■ Short problem 1 ■
Reproduce the pickleball article word for word, from start to finish.

■ Text shown ■
▬▬▬▬▬▬

Sacramento's marathon rally wasn't beautiful pickleball—it exposed how the dinking meta has created a strategic dead end where nobody can win.

F
FORWRD Team·April 27, 2026·6 min read

101 dinks in a single rally. That's not beautiful pickleball—that's strategic bankruptcy.

According to sources, Sacramento's 122-shot marathon between Ben Johns/Gabe Tardio and JW Johnson/CJ Klinger wasn't the breathtaking display some called it. It was an exhibition of everything wrong with modern pro pickleball strategy, wrapped in false drama and sold as entertainment.

Here's what actually happened: Four elite players stood 14 feet apart hitting soft shots at each other's feet for 101 exchanges because nobody knew how to win the point. That's not tactical mastery—that's tactical paralysis.

The Dinking Meta Has Created Strategic Cowards

Let's be honest about what we watched. After Johns hit his fifth-shot drop, the point devolved into a patience contest where aggression was punished and creativity died. Klinger hit 78% of his team's shots—not because he was dominating, but because his partner Johnson essentially stopped playing. When one player hits 48 shots and his partner hits 13, that's not strategy, that's surrender to a broken meta.

▬▬▬▬▬▬

■ Short problem 2 ■
Quote every line of the records below, leaving out the pictures.

▬▬▬▬▬▬

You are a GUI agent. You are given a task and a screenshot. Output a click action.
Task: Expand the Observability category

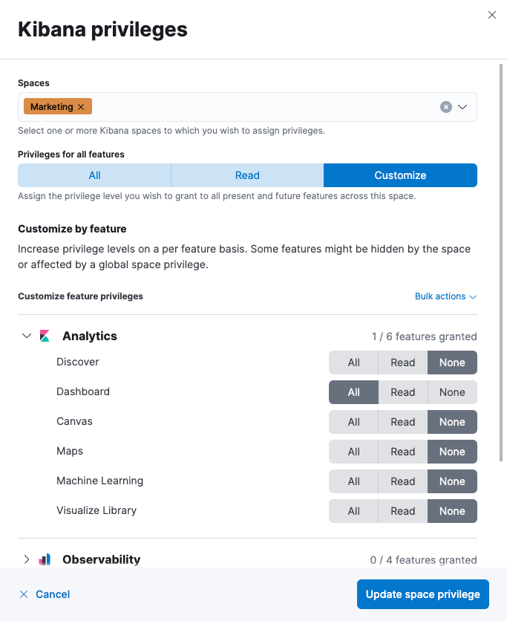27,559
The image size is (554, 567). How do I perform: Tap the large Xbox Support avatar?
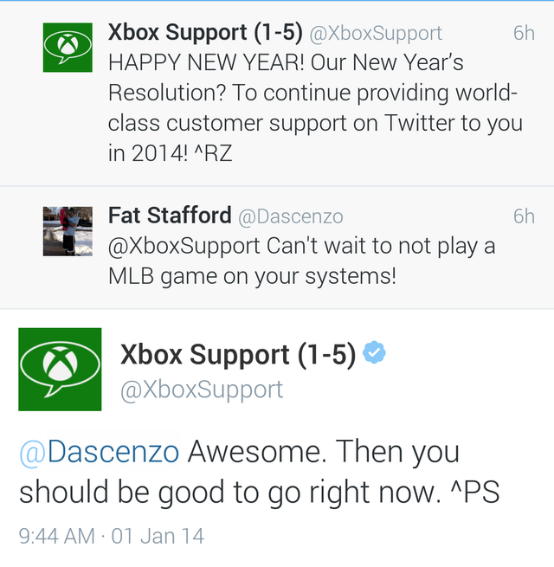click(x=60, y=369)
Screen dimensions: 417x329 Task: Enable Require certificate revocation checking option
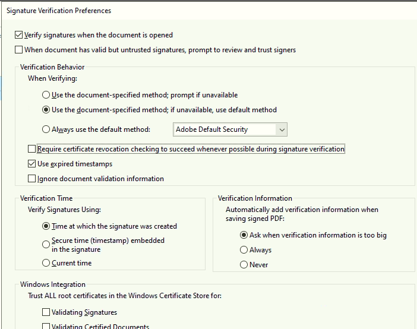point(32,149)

▬▬▬▬▬▬

■ Full response 1 ■
Sacramento's marathon rally wasn't beautiful pickleball—it exposed how the dinking meta has created a strategic dead end where nobody can win.

F
FORWRD Team·April 27, 2026·6 min read

101 dinks in a single rally. That's not beautiful pickleball—that's strategic bankruptcy.

According to sources, Sacramento's 122-shot marathon between Ben Johns/Gabe Tardio and JW Johnson/CJ Klinger wasn't the breathtaking display some called it. It was an exhibition of everything wrong with modern pro pickleball strategy, wrapped in false drama and sold as entertainment.

Here's what actually happened: Four elite players stood 14 feet apart hitting soft shots at each other's feet for 101 exchanges because nobody knew how to win the point. That's not tactical mastery—that's tactical paralysis.

The Dinking Meta Has Created Strategic Cowards

Let's be honest about what we watched. After Johns hit his fifth-shot drop, the point devolved into a patience contest where aggression was punished and creativity died. Klinger hit 78% of his team's shots—not because he was dominating, but because his partner Johnson essentially stopped playing. When one player hits 48 shots and his partner hits 13, that's not strategy, that's surrender to a broken meta.

■ Full response 2 ■
You are a GUI agent. You are given a task and a screenshot. Output a click action.
Task: Expand the Observability category

27,559
The image size is (554, 567). How do I perform: Tap the large Xbox Support avatar?
click(x=60, y=369)
Screen dimensions: 417x329 Task: Enable Require certificate revocation checking option
point(32,149)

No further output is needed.